In the Rochester matchup, the Tufts offense dominated the game, outshooting Rochester 20–5 and winning the penalty corner column 7–2. A quick goal in the fifth minute from Tufts sophomore midfielder Gillian Roeca got the scoring started. Three minutes later, sophomore midfielder Claire Foley doubled Tufts’ lead to 2–0.

In the second and third quarters (NCAA field hockey switched to four 15-minute quarters instead of two 35-minute halves this year) Rochester remained scoreless, as it struggled on offense.

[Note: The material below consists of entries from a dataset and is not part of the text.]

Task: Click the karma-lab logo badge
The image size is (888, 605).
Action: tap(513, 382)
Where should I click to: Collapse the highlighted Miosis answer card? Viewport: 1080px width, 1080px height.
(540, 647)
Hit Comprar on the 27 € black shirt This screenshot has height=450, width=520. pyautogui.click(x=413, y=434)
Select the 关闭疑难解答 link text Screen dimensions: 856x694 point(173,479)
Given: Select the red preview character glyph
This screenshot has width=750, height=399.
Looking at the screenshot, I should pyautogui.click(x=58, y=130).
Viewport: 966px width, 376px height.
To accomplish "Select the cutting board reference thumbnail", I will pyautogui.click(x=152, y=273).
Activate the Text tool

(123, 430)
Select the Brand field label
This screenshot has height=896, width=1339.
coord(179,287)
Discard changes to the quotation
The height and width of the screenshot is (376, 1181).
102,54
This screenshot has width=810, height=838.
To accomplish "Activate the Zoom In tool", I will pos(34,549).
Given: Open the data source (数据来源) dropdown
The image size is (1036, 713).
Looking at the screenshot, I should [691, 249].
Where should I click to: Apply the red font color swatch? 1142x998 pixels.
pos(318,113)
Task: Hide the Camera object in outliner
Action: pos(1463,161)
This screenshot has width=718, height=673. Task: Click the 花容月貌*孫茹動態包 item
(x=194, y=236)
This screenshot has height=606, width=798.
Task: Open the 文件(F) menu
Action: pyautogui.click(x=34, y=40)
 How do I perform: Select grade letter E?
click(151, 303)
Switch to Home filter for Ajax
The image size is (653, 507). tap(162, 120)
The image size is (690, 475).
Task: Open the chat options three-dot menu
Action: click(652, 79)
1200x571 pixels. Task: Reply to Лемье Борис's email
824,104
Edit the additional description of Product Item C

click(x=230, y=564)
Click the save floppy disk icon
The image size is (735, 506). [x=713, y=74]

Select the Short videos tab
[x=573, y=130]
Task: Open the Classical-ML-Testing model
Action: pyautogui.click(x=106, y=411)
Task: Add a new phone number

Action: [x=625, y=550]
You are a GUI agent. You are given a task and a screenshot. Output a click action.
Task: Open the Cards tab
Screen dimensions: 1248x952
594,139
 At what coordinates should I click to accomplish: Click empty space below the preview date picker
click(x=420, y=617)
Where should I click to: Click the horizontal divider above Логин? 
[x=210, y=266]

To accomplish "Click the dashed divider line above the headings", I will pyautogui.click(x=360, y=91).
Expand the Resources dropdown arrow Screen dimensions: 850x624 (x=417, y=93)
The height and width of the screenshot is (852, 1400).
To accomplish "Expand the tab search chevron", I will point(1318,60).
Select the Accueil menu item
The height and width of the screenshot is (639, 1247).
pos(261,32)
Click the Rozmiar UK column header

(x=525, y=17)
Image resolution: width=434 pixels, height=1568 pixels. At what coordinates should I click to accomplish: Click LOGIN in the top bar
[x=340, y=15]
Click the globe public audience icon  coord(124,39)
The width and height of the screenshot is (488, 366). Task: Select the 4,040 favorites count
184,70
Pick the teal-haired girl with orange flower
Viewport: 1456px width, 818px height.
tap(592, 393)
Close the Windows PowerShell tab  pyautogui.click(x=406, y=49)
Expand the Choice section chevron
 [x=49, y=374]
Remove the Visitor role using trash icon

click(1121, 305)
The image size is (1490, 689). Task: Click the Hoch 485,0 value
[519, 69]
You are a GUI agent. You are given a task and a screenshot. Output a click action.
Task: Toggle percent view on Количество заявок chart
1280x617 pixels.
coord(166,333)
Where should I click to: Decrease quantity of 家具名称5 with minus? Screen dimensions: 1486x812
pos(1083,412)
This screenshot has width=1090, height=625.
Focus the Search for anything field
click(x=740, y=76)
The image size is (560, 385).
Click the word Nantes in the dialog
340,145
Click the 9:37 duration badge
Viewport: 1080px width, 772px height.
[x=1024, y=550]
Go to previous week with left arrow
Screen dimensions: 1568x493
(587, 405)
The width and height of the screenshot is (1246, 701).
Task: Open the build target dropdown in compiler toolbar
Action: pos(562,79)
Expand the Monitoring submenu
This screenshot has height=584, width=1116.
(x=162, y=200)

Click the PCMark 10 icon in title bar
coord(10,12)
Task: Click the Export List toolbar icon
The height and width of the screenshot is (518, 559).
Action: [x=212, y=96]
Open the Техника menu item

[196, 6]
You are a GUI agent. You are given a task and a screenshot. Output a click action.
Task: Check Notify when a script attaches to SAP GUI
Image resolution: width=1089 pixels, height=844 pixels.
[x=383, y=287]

In the fourth quarter, Tufts junior forward Alexis Chauvette brought the tally to three for the Jumbos following a penalty corner from senior midfielder Marguerite Salamone. With just over four minutes remaining in the game, the Yellowjackets mustered a goal from sophomore midfielder Leona Fisher, but it was too little, much too late.

Roeca said that passing was one of the keys to success for the team.

“Especially in the last game, we had a lot of good passing patterns,” she said. “We kind of let the ball do the work instead of tiring ourselves out, which definitely gave us an advantage over other teams — kind of tired them out.”

The first two games told a different story than the early scoring against Rochester. Against Endicott, Tufts allowed an early goal in the 13th minute to the Gulls’ senior forward Kristen McCarthy off of a penalty corner attempt.

Through the first half, the Jumbos and the Gulls had their fair share of shots and penalty corners. However, in the second half, the Jumbos pulled away, outshooting the Gulls 13–0 while taking seven penalty corners compared to the Gulls’ zero.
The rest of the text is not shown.